Special case when solving D.E.'s

1. Feb 28, 2009

unseensoul

Why can't there be common terms on both complementary function and particular integral when solving differential equations?

For instance,

dy/dx + 3y = exp(-x) + exp(-3x)

y(CF) = Aexp(−3x)

y(PI) = Cexp(−x) + Dxexp(−3x)

The term Dexp(-3x) in the P.I. has to be multiplied by x to be linearly independent of Aexp(-3x) in the C.F.. Why? What would happen if it wasn't?

2. Mar 1, 2009

HallsofIvy

Try it and see! Take y(x)= C exp(-x)+ D exp(-3x) and put it into the equation. Try to solve for C and D to make it true.

3. Mar 1, 2009

arildno

Note that due to the characteristics of the differentiation of a product, ALL products of the form Y(x)=f(x)e^(-3x) will experience some "internal cancellation".

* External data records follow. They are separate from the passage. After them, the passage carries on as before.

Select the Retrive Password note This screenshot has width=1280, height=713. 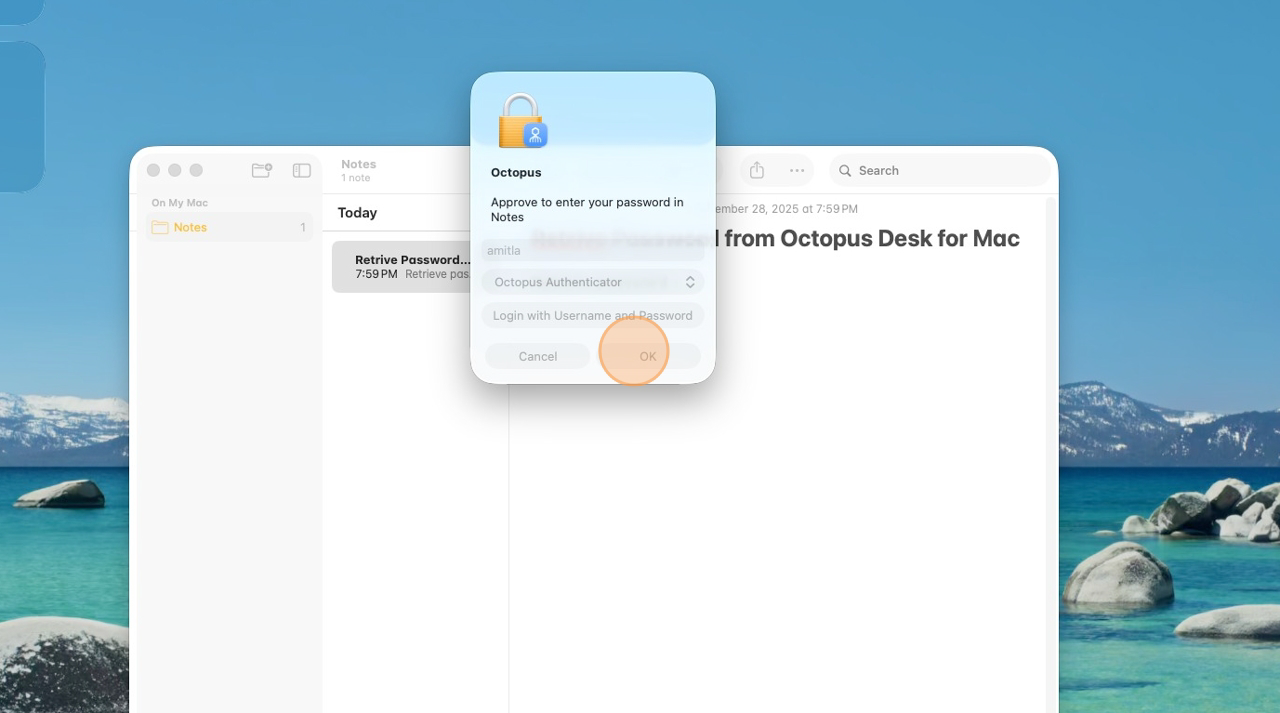click(410, 266)
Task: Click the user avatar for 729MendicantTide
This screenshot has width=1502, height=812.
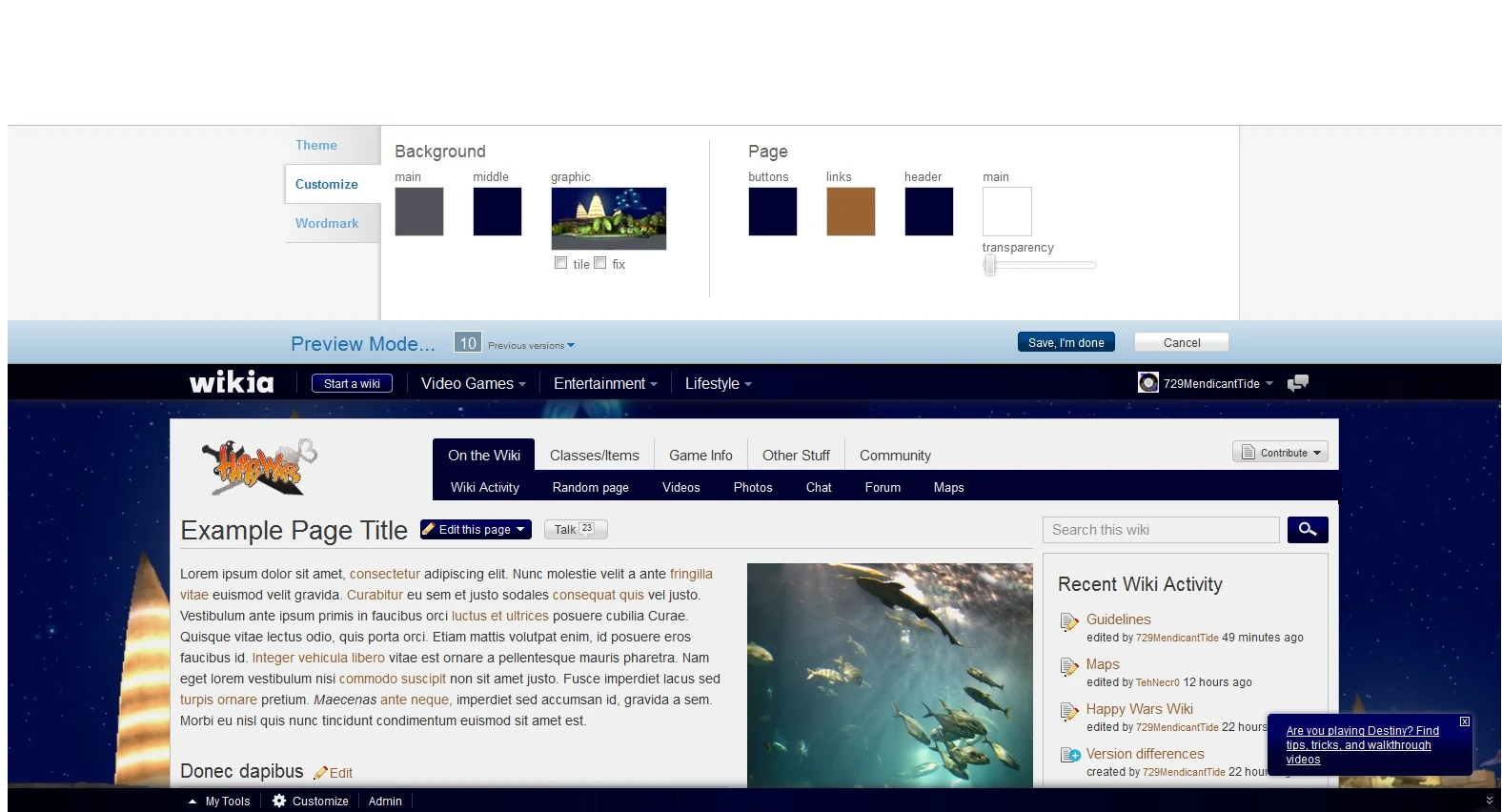Action: tap(1147, 383)
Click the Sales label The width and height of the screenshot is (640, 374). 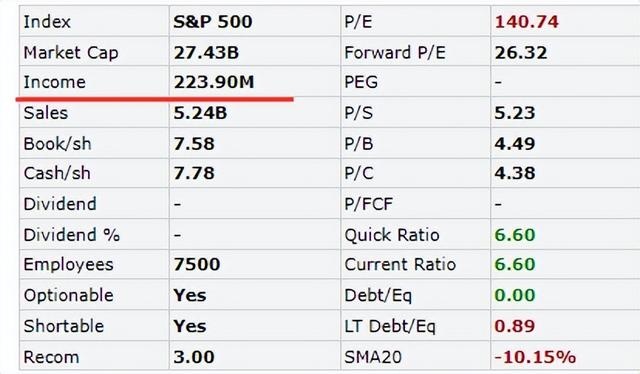(x=46, y=113)
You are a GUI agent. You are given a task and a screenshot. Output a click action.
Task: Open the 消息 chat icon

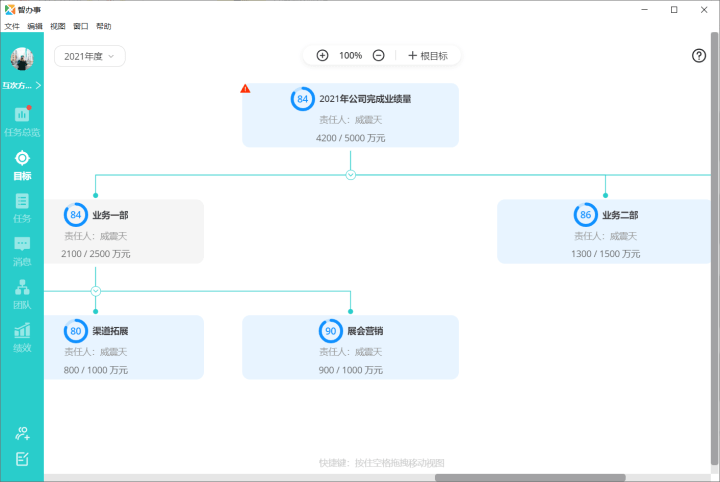(x=22, y=244)
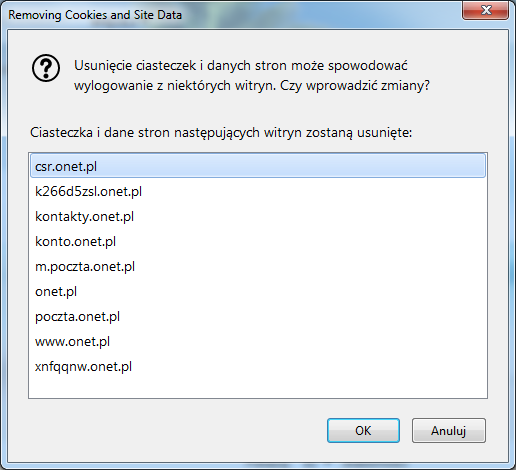
Task: Select the k266d5zsl.onet.pl entry
Action: [x=258, y=191]
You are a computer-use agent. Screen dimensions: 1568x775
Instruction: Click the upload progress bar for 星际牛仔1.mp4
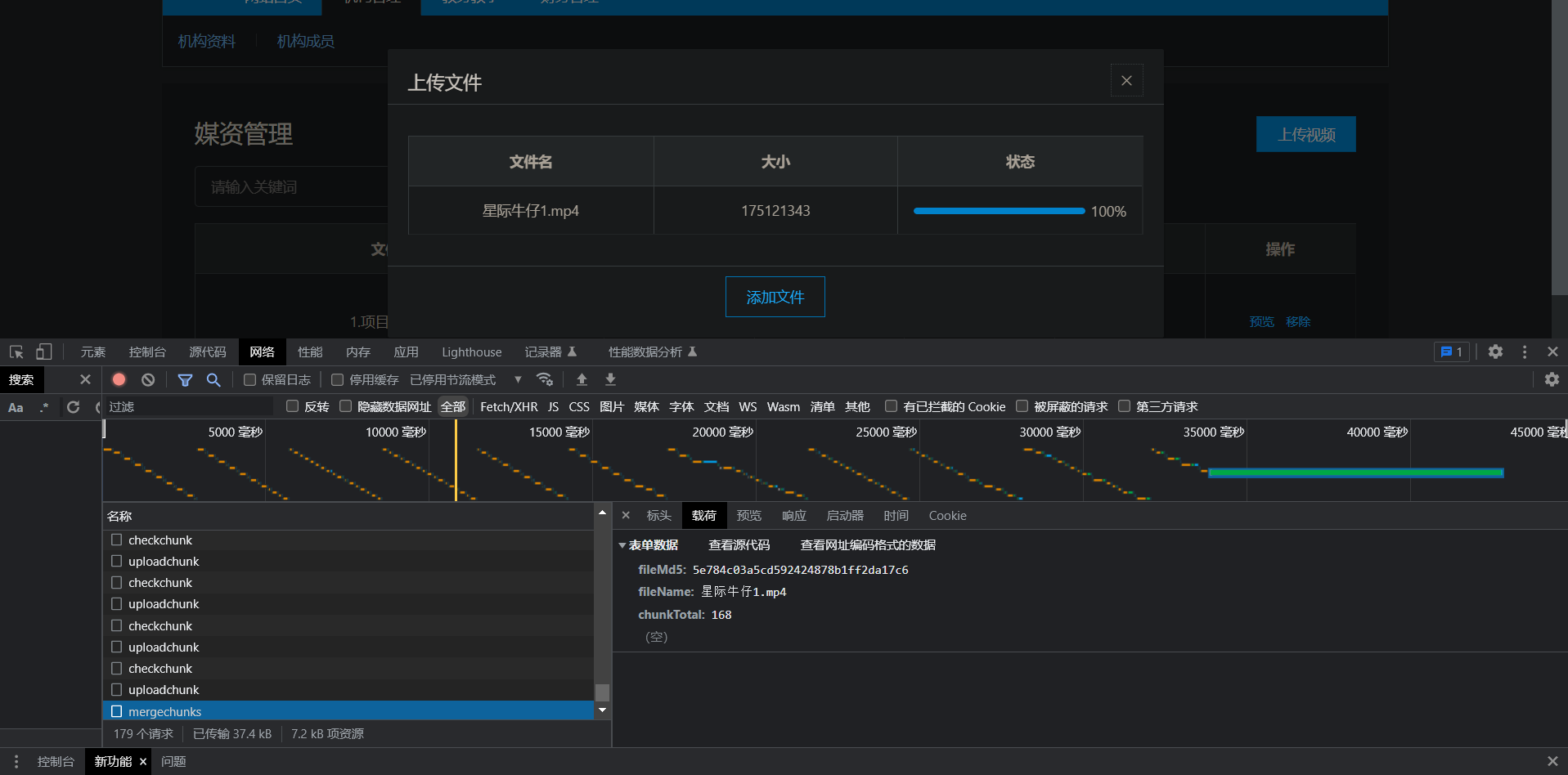click(x=999, y=211)
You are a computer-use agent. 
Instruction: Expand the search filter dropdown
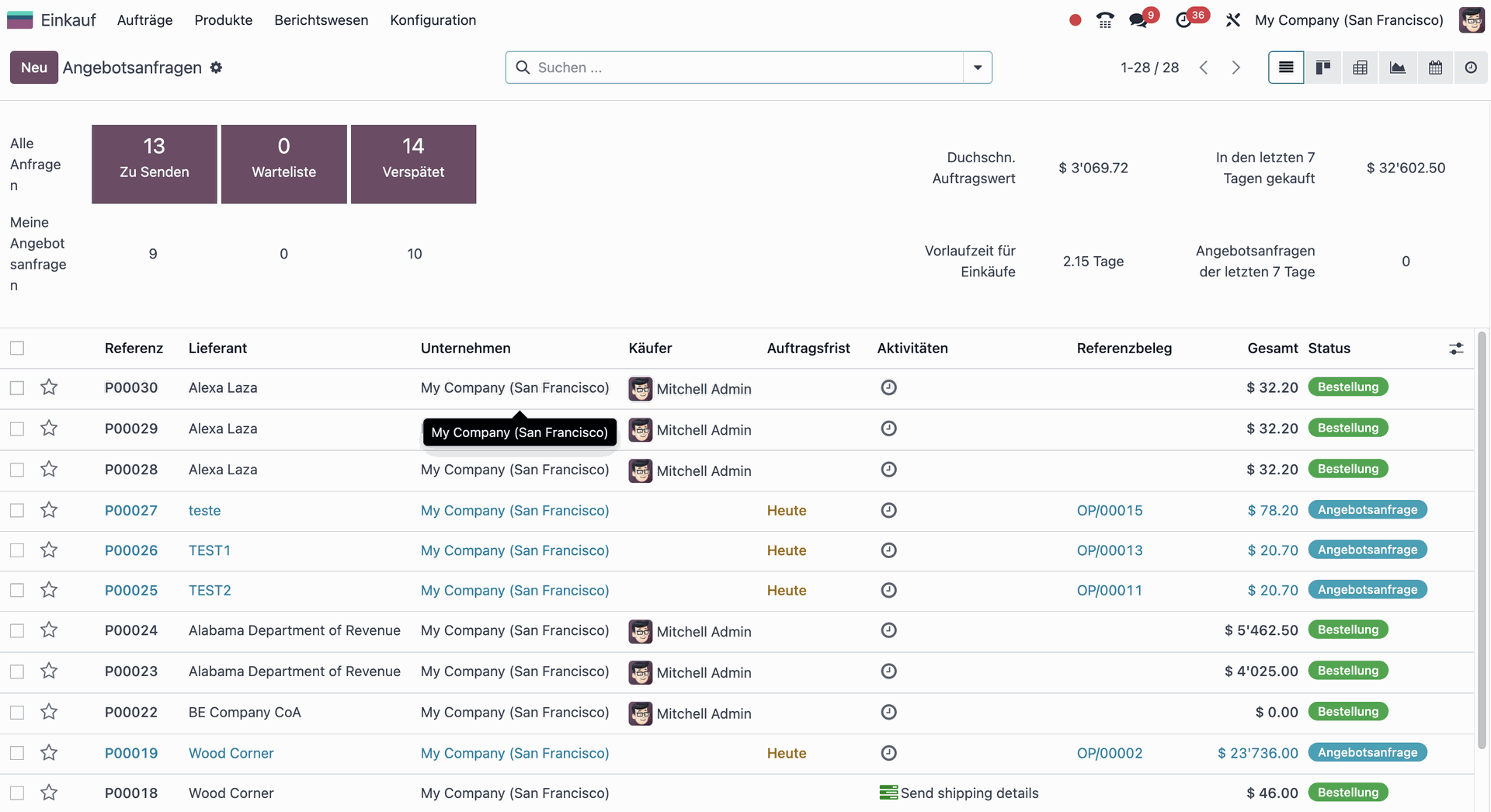978,68
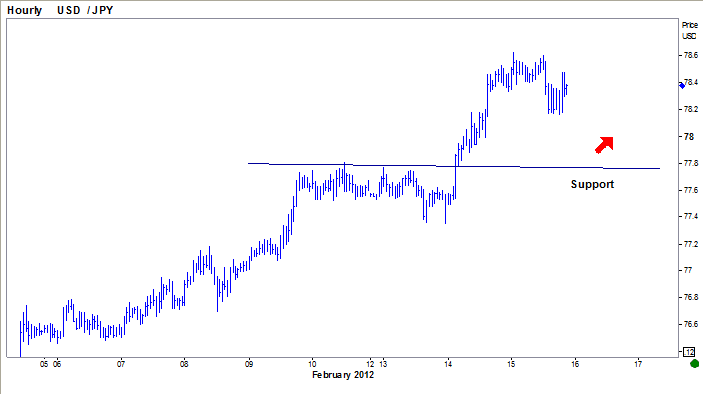Image resolution: width=705 pixels, height=396 pixels.
Task: Click the 77 price axis label
Action: click(x=687, y=270)
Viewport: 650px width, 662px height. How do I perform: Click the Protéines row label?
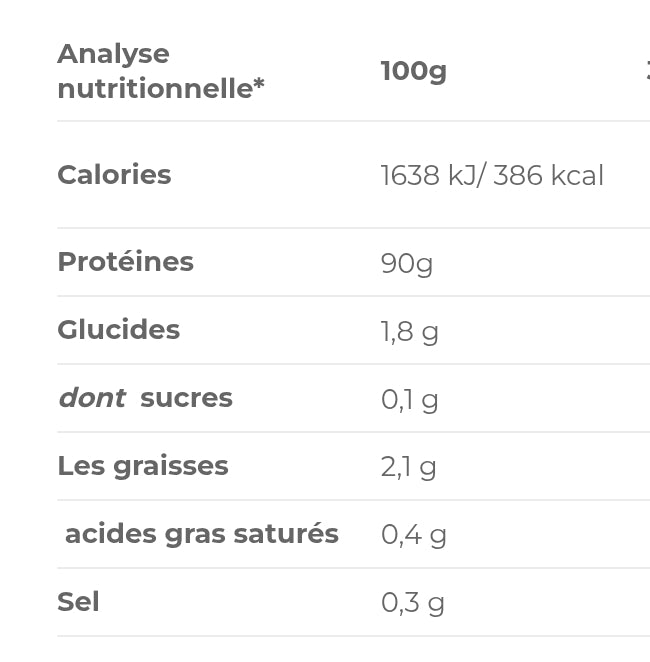point(126,262)
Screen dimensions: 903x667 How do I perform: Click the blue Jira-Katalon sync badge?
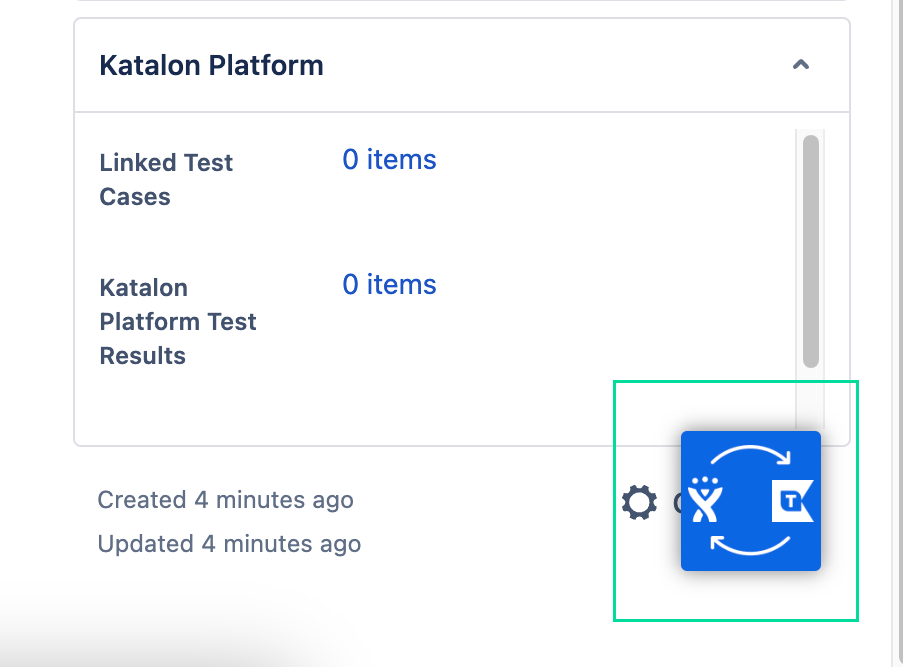751,501
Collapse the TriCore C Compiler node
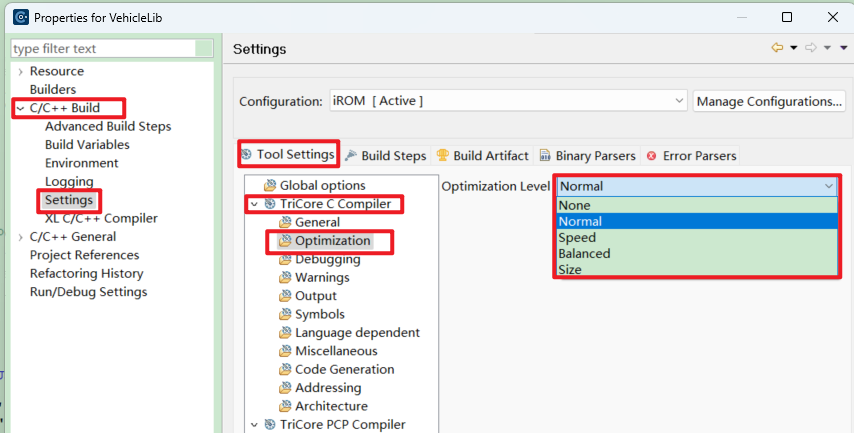The image size is (854, 433). click(254, 204)
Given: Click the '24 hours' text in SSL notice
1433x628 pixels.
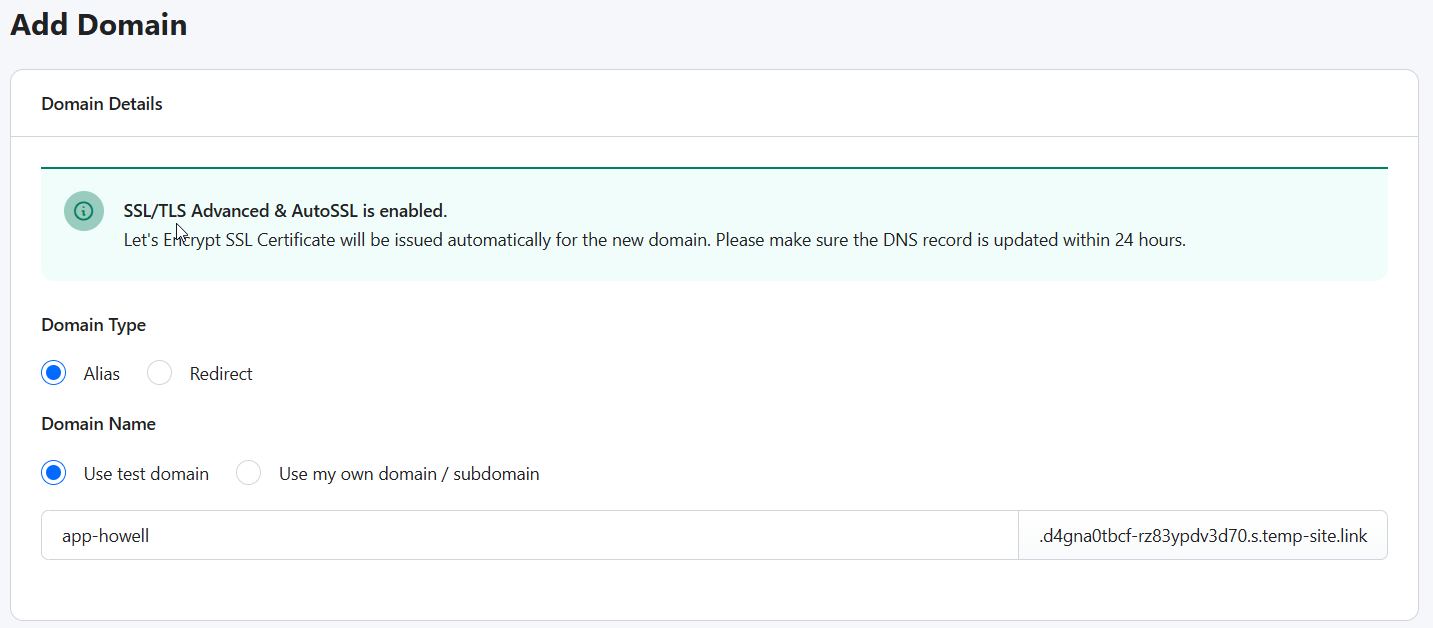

In your case, we will get on LHS:
$$\frac{dY}{dx}+3Y=(f^{,}(x)e^{-3x}-3f(x)e^{-3x})+3f(x)e^{-3x}=f^{,}(x)e^{-3x}$$
Thus, since this must equal identically RHS, i.e, $$e^{-3x}$$, we get the subsidiary equation on f:
$$f^{,}(x)=1$$, which is readily solved.

4. Mar 1, 2009

unseensoul

D would vanish... That's why they have to be linearly independent? I can't think of it in practical situations.

5. Mar 1, 2009

unseensoul

Where did you get this from?

6. Mar 1, 2009

arildno

From defining Y(x) as f(x)e^(-3x), and applying the LHS operator on it!